Problem — List every line of the material below that contains the word "wall", copying each line in full.

# Supplied entries start

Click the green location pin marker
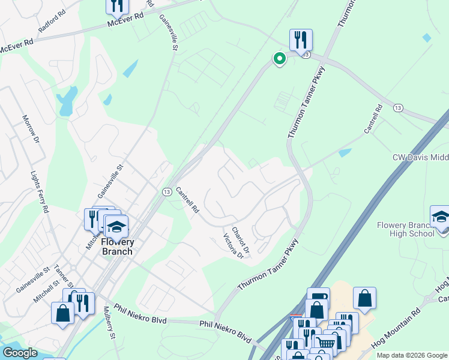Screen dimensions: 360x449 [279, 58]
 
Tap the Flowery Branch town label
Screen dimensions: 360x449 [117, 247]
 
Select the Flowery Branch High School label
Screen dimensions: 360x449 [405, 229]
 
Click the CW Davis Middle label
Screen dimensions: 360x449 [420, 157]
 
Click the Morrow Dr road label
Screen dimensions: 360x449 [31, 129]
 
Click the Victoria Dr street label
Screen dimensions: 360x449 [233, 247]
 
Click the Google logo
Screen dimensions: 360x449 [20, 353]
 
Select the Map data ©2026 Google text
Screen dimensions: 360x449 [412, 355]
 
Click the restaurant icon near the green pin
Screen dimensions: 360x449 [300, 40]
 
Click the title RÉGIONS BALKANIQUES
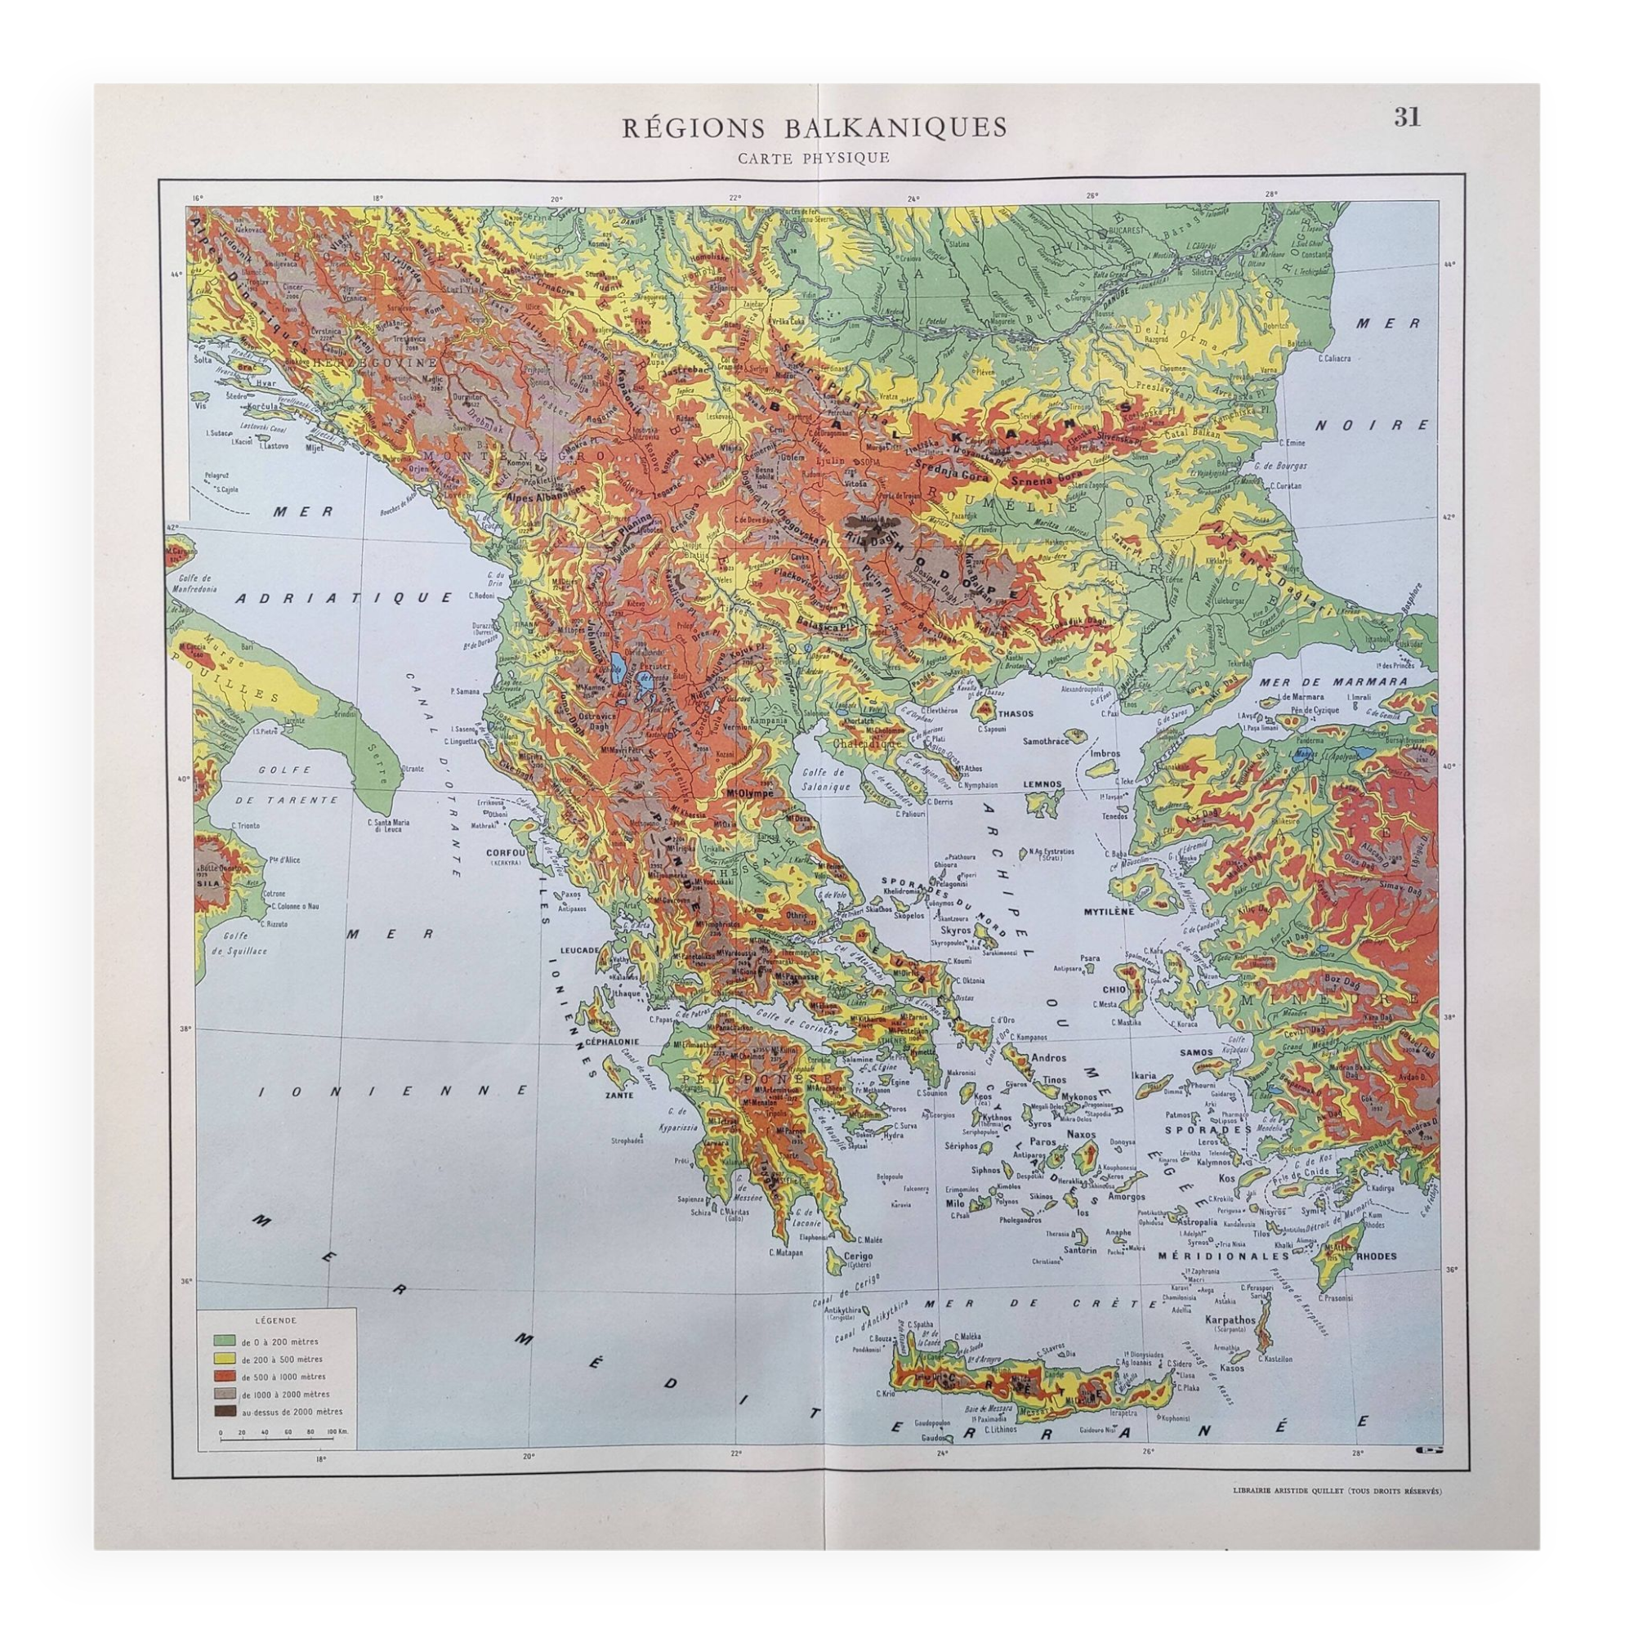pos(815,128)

# Supplied entries end
# Supplied entries start

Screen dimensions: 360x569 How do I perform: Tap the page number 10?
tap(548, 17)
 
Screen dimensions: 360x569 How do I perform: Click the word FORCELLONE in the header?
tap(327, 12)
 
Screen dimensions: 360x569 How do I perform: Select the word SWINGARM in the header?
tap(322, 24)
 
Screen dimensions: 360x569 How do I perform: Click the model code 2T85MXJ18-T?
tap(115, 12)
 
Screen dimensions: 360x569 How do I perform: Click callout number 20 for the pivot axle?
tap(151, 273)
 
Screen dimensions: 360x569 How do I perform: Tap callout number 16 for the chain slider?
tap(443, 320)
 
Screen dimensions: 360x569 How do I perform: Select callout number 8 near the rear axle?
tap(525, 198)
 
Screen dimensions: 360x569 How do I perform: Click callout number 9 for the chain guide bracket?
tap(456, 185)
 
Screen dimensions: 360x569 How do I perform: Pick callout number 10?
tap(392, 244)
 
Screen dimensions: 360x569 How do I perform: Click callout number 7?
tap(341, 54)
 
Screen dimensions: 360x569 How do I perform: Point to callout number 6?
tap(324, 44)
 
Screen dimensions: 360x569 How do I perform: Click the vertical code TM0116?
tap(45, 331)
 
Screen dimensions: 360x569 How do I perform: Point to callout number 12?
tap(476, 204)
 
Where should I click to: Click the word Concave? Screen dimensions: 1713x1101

# Supplied entries end
# Supplied entries start

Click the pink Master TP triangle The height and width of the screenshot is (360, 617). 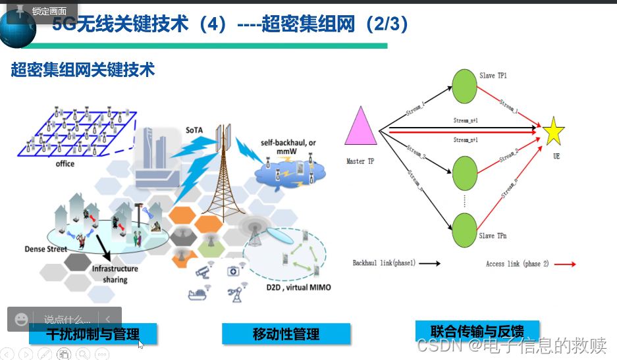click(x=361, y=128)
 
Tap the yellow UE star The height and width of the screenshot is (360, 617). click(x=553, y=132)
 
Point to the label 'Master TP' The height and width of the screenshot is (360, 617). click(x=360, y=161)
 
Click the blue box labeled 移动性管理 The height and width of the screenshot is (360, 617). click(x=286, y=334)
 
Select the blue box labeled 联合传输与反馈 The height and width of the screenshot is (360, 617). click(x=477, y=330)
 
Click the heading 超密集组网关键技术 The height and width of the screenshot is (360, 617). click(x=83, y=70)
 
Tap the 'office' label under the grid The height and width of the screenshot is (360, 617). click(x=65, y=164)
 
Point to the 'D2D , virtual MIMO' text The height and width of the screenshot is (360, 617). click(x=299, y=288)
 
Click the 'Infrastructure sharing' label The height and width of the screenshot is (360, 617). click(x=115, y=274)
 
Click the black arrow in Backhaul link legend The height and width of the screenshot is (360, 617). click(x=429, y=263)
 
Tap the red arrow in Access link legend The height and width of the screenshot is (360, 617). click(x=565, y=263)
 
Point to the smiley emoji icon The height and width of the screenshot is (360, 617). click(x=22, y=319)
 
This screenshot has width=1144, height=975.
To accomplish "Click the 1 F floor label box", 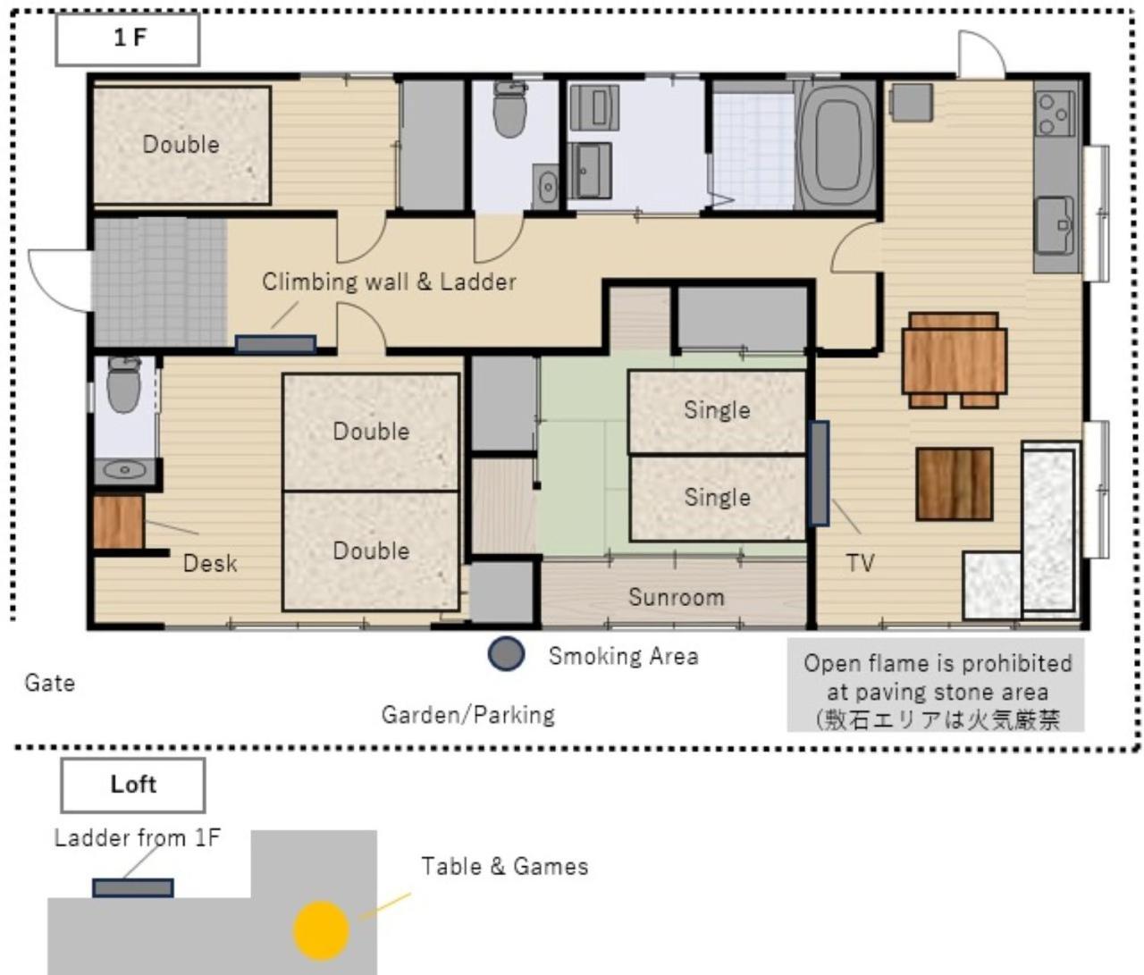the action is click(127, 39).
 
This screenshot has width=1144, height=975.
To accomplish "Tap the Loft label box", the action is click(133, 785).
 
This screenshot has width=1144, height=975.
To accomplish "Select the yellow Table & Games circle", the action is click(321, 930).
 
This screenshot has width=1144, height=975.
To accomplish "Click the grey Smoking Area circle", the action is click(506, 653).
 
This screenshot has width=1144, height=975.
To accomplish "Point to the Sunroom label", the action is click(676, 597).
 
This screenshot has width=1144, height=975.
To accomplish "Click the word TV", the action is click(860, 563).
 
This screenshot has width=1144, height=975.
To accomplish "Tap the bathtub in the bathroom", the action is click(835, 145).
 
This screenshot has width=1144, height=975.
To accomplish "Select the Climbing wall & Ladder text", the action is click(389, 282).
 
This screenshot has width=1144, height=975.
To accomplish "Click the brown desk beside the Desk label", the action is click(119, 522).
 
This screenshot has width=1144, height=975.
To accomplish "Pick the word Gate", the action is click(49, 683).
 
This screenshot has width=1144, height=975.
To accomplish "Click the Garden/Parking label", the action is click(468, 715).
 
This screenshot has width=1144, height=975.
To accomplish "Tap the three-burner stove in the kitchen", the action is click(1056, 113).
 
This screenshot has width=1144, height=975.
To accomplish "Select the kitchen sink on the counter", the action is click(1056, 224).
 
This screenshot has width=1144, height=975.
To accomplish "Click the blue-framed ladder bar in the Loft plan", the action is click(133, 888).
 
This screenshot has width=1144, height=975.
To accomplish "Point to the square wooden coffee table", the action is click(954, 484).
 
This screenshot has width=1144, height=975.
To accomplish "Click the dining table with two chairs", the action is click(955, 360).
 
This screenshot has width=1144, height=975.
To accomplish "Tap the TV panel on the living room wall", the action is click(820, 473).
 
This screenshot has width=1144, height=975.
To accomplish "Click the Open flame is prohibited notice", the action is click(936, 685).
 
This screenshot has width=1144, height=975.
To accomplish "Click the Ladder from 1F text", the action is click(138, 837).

# Supplied entries end

Exercise result —
To accomplish "Select the Climbing wall & Ladder text", the action is click(389, 282).
To accomplish "Tap the TV panel on the living room wall", the action is click(820, 473).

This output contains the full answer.